Akira é um mangá de ficção científica feito por Katsuhiro Otomo. Publicado em meados de 1982, é considerado hoje um dos grandes "clássicos" do mangá, mas este poderia ter sido melhor.
Críticas sociais e políticas dentro da obra.
As críticas políticas e sociais dentro da obra encontra-se no modo de como o governo japonês cuidava da sua sociedade na época de lançamento do mangá. A obra retrata em grande parte os jovens que se envolviam com drogas e gangues de motocicleta.

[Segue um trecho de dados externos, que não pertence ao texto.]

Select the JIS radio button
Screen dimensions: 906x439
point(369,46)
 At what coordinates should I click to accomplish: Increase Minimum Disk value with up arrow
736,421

É mostrado que esses jovens eram tratados de modo indiferente, violento, e arrogante pelos seus educadores. Não fica claro se o autor realmente criticou o modo desses jovens eram tratados, acho que ele deixou isso em aberto, ficando o leitor responsável por interpretar como uma crítica ou não.
Em outro ponto, Otomo crítica os governantes japoneses, os quais faziam gastos exorbitantes em projetos enormes aos invés de investirem em projetos sociais, e olharem mais para as pessoas mais pobres. E citado também que o governador (creio ser o da província de Otomo) é só um idiota que foge das responsabilidades.
Há também critica a militares que usavam do exército para alcançarem seus objetivos egoístas.
A mensagem nacionalista.
Otomo critica o que fizeram com o país durante o pós-guerra e também critica os antigos governantes e os culpa pelo ataque atômico em Nagasaki e Hiroshima.
Nos capítulos finais da obra o teor nacionalista e o apelo, ao que parece, pela volta do antigo império japonês cresce bastante, parece existir uma confiança e esperança nos jovens de que eles trariam de volta a honra e gloria do país.
Também temos uma mensagem anti-russia e Estados Unidos, também há uma mensagem contra a intervenção de qualquer país no Japão. Parece-me que "AKIRA" no final é um símbolo de poder, juventude e esperança a nação japonesa que se formava naqueles tempos.
A mensagem final da obra.
Aqui já fica um pouco complicado de falar, Otomo já no final de sua obra usa da metafísica para chegarmos a um debate sobre a Criação, não só do ser, mas do universo inteiro.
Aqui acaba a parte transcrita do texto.